I have a remote linux system that became super slow yesterday. Since the remote luks unlocking I've setup doesn't seem to work reliable and I won't be able to physically access the machine within the next 10 days I'm trying to debug this instead of rebooting.
The system status tools I'm used to are htop
and dstat
and since I had dstat
running in an ssh session I can see that since yesterday 2021-09-09 08:51:42 one cpu core is always fully used by "sys" - which I guess means the kernel?
I can't see any culprit process or thread in htop
.
I've stopped all user services and unmounted everything non essential which made the system respond a bit better again but still not nearly as fast as it should (got an Intel i7 CPU with an SSD).
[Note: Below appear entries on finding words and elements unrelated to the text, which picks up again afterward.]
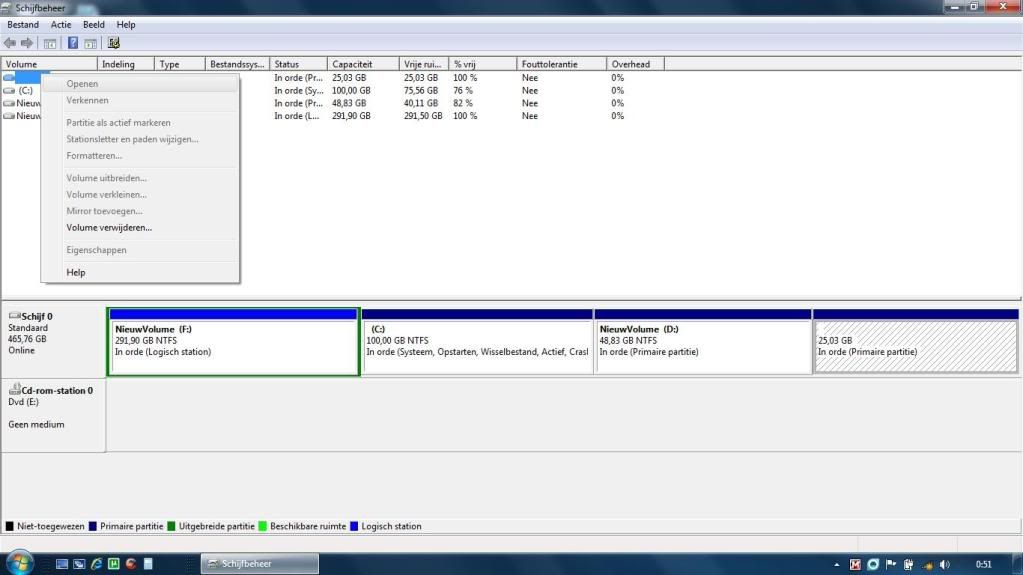Screen dimensions: 1023x575
Task: Click the Action Center flag tray icon
Action: (890, 564)
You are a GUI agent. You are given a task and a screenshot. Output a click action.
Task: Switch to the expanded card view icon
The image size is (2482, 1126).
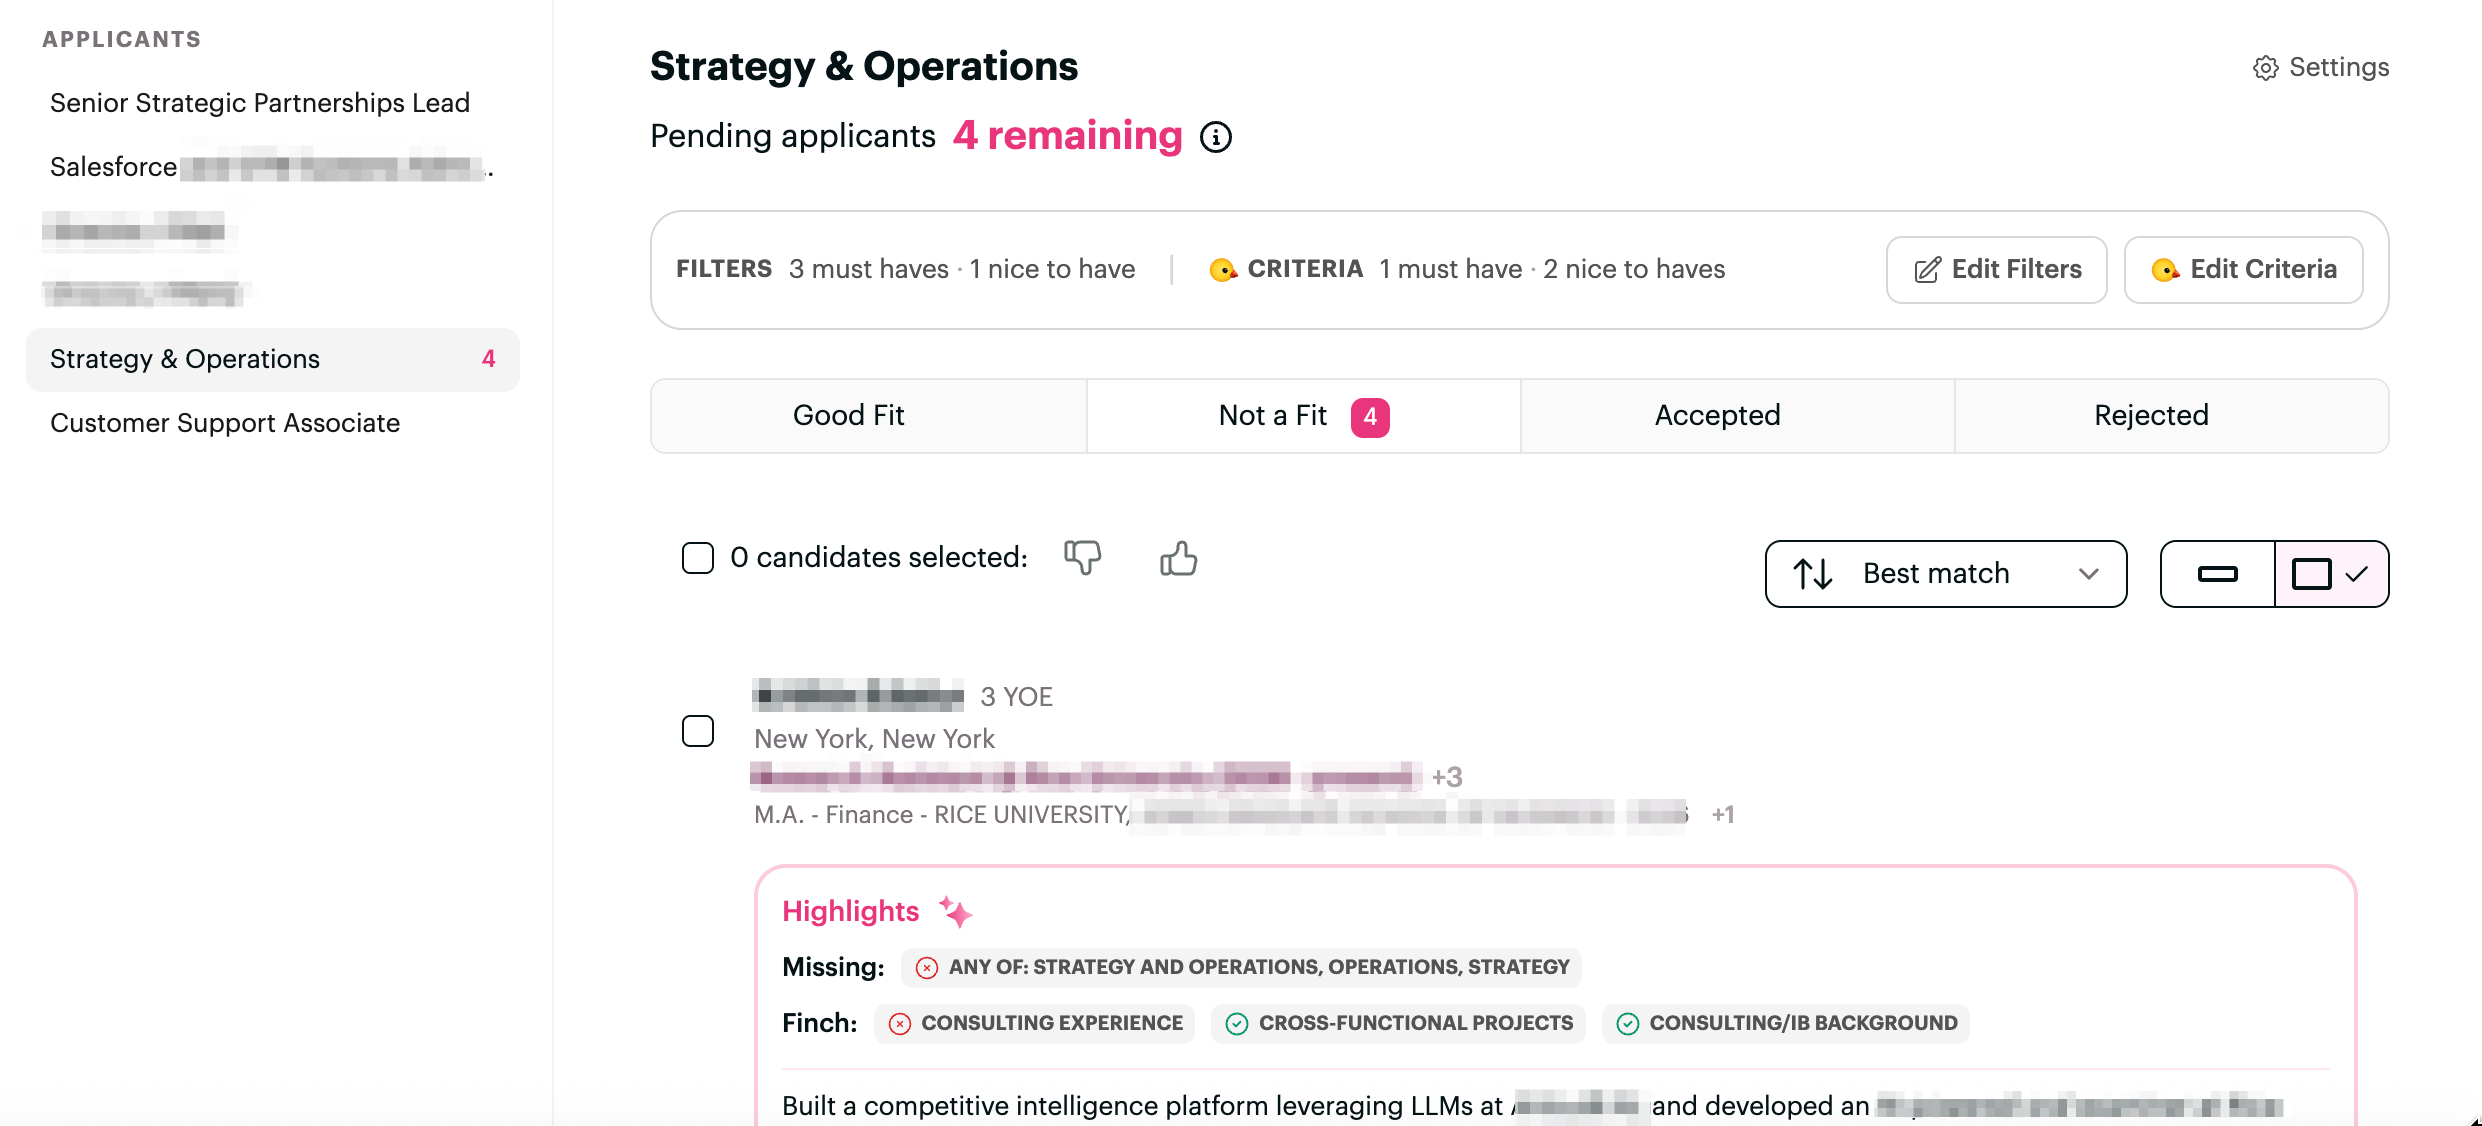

I've found https://tanelpoder.com/posts/high-system-load-low-cpu-utilization-on-linux/ and installed the referenced https://0x.tools/ to get this result for psn -G syscall,wchan
:
=== Active Threads ========================================================================================
samples | avg_threads | comm | state | syscall | wchan
-----------------------------------------------------------------------------------------------------------
100 | 1.00 | (btrfs-cleaner) | Running (ON CPU) | [running] | 0
100 | 1.00 | (dpkg) | Disk (Uninterruptible) | fsync | btrfs_commit_transaction
100 | 1.00 | (systemd-journal) | Disk (Uninterruptible) | ftruncate | wait_current_trans
1 | 0.01 | (sshd) | Running (ON CPU) | [running] | 0
1 | 0.01 | (thermald) | Disk (Uninterruptible) | [running] | ec_guard
1 | 0.01 | (thermald) | Running (ON CPU) | [running] | 0
The dpkg
process can be explained by me trying to run apt upgrade
which run's around at a 1/1000th of the speed you'd normally expect (just a feeling, didn't measure it).
Maybe there's a problem with my btrfs root file system...? I can't find the btrfs-cleaner
in htop
, I guess I'm gonna research some more on what that is..
I did run a btrfs scrub
last night which completed super fast and didn't find any problems:
# btrfs scrub status /
UUID: 2f38e0ad-7f16-4a36-8096-b7981d47b4ff
Scrub started: Thu Sep 9 23:59:00 2021
Status: finished
Duration: 0:00:24
Total to scrub: 53.09GiB
Rate: 1.78GiB/s
Error summary: no errors found
But when I used nano to modify a config file on the root partition loading and saving it was super slow just now.
I just stumbled upon this: https://www.reddit.com/r/btrfs/comments/fmucrq/btrfs_snapshots_make_entire_system_lag_cpu_usage/ which has a comment that sounds similar to my problem:
every time on boot and after a snapshot btrfs-transacti and btrfs-cleaner would use up a core completely causing immense lag
only that this says it just lasts a few minutes on boot and snapshot creation, but I've disabled my btrbk
backup setup on this system a few days ago when one of the attached disks started to show problems.
I'm not sure if my btrfs root filesystem was using qgroups
, but I just ran btrfs quota disable /
which took around 10 seconds and didn't give any feedback.
Anybody got any other hint's for me how to debug / solve this problem?